Background Congenital thrombotic thrombocytopenic purpura (cTTP), also known as Upshaw-Schulman syndrome or hereditary TTP (hTTP), is an ultra-rare inherited deficiency of the von-Willebrand factor (VWF)-cleaving enzyme ADAMTS13, characterized by microvascular thrombosis. Current treatments for managing acute TTP episodes and prophylaxis involve ADAMTS13 supplementation by infusion of fresh frozen plasma (FFP), solvent/detergent-treated FFP, intermediate-purity plasma-derived factor VIII (FVIII) concentrate, and more recently, recombinant ADAMTS13 (rADAMTS13).

Although international guidelines on the management of thrombotic microangiopathy and/or TTP frequently include sections on cTTP, there is limited up-to-date guidance specifically on the clinical management of cTTP. Furthermore, considerations for patient care are likely influenced by geographical factors, as access and barriers to care vary by region. We aimed to understand how healthcare professionals (HCPs) in Asia-Pacific (APAC) diagnose and manage patients with cTTP, with a focus on prophylactic treatment, through a consensus-seeking exercise.

Methods A total of 11 HCPs with cTTP expertise in APAC (Australia n=4; China n=2; Hong Kong n=1; South Korea n=1; Taiwan n=3) participated in a two-round modified Delphi panel (July–November 2024).
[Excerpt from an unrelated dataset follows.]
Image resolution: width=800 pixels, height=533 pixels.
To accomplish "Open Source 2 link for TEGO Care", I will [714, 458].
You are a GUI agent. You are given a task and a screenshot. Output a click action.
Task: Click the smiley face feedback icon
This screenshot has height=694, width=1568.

Questionnaires were distributed through a bespoke Delphi panel web application. Consensus was defined as ≥70% of panelists agreeing or disagreeing on Likert-scale questions, and ≥70% selecting the same option for multiple- or single-choice questions. Questions not reaching consensus were revised and included in the next round. Scoping questions were also included to inform subsequent new statements.

Results Consensus from 11 voting panelists was reached on 46 statements covering diagnosis and treatment of cTTP, clinical goals of prophylaxis, identification of patients for prophylaxis, prophylaxis options for cTTP, monitoring of patients receiving prophylaxis, cTTP management in women of childbearing age, the patient journey, barriers to prophylaxis, and the need for local resources and guidelines.
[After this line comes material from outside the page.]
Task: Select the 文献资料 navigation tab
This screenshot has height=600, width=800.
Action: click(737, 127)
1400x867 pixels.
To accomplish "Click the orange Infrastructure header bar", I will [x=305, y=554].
Panelists confirmed a need for local guidelines focused specifically on cTTP treatment and management (9/10; 90%). Prophylactic, rather than on-demand or reactive, therapy was considered the most effective way to prevent long-term organ complications (10/11; 91%). Most panelists agreed that they would initiate prophylaxis in patients with a history of only one acute TTP episode (10/11; 91%).

Panelists agreed that for all populations with cTTP (adults, pregnant women, children and adolescents, and newborn infants), prophylaxis is recommended over a watch-and-wait strategy (82–91% agreement depending on patient population). Assuming equal access to treatment options, all panelists would recommend rADAMTS13 for prophylaxis.

Panelists indicated that patients with cTTP should be monitored for complete blood count and hemolytic markers at least every month in the first year of prophylaxis (10/11; 91%). In cTTP patients in remission who are not receiving prophylaxis, regular monitoring of complete blood count and hemolytic markers at least every 3 months is necessary so that prophylaxis can be initiated promptly in response to abnormal laboratory results (11/11; 100%).

Common reasons that might cause hesitancy in initiating FFP prophylaxis in patients with cTTP were patient willingness and treatment tolerability. Panelists agreed that patients would be more likely to accept prophylactic treatment if it could be self-administered at home rather than HCP-administered in clinicals/hospitals (11/11; 100%).

Conclusions Our findings provide valuable insights into current practices in APAC and are consistent with the latest ISTH guidelines which were published after the Delphi panel concluded. This consensus may help to guide physicians caring for patients with cTTP in APAC, outlining key considerations in treatment decision-making and patient management, with attention to region-specific factors.